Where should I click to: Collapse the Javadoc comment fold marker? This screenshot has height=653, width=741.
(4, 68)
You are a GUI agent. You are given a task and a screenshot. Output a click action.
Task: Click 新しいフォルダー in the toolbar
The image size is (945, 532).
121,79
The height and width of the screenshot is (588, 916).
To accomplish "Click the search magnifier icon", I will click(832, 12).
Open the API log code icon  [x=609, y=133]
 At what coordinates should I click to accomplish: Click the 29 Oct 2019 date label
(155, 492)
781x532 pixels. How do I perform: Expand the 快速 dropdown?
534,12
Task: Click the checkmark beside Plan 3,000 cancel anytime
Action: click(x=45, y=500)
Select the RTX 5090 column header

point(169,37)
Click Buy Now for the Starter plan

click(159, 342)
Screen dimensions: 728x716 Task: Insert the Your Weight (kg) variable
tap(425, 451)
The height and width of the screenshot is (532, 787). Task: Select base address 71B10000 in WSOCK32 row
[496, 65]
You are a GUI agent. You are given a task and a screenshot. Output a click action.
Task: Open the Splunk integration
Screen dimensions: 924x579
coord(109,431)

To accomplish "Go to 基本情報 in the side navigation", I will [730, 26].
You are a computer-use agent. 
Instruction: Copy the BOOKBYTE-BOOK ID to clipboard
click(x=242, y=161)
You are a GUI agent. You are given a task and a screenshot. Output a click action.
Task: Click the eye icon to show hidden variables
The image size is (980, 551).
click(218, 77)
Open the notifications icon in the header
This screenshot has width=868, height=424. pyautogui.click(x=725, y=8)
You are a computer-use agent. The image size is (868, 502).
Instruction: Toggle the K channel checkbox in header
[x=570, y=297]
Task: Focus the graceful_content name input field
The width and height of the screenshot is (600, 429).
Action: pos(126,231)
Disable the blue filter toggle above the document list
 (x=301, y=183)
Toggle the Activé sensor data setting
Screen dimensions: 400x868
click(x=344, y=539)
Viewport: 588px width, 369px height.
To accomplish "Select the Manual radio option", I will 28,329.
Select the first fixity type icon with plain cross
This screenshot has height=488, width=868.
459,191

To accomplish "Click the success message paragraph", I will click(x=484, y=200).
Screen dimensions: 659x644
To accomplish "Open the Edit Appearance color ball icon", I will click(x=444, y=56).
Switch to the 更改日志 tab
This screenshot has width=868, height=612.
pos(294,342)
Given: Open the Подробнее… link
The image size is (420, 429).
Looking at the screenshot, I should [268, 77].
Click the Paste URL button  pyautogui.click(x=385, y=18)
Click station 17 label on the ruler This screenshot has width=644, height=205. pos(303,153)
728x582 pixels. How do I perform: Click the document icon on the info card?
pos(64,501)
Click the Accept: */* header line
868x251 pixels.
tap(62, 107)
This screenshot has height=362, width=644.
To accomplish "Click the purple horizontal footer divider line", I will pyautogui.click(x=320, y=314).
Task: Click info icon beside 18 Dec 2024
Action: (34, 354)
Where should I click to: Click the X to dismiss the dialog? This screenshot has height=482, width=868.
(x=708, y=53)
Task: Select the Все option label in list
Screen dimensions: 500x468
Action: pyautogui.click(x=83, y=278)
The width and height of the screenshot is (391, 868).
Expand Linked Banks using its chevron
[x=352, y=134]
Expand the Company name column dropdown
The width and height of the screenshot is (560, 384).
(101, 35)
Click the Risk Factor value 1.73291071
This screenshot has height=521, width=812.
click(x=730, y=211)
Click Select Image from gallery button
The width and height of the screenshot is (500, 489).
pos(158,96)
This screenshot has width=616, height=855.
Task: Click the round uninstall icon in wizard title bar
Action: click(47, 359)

#### What needs to be done:
Could you restate word for word the lines above from the one containing "Screen dimensions: 659x644" through the one containing "Click station 17", both included, and nothing else?

#### Answer space:
Screen dimensions: 659x644
To accomplish "Open the Edit Appearance color ball icon", I will click(x=444, y=56).
Switch to the 更改日志 tab
This screenshot has width=868, height=612.
pos(294,342)
Given: Open the Подробнее… link
The image size is (420, 429).
Looking at the screenshot, I should [268, 77].
Click the Paste URL button  pyautogui.click(x=385, y=18)
Click station 17 label on the ruler This screenshot has width=644, height=205. pos(303,153)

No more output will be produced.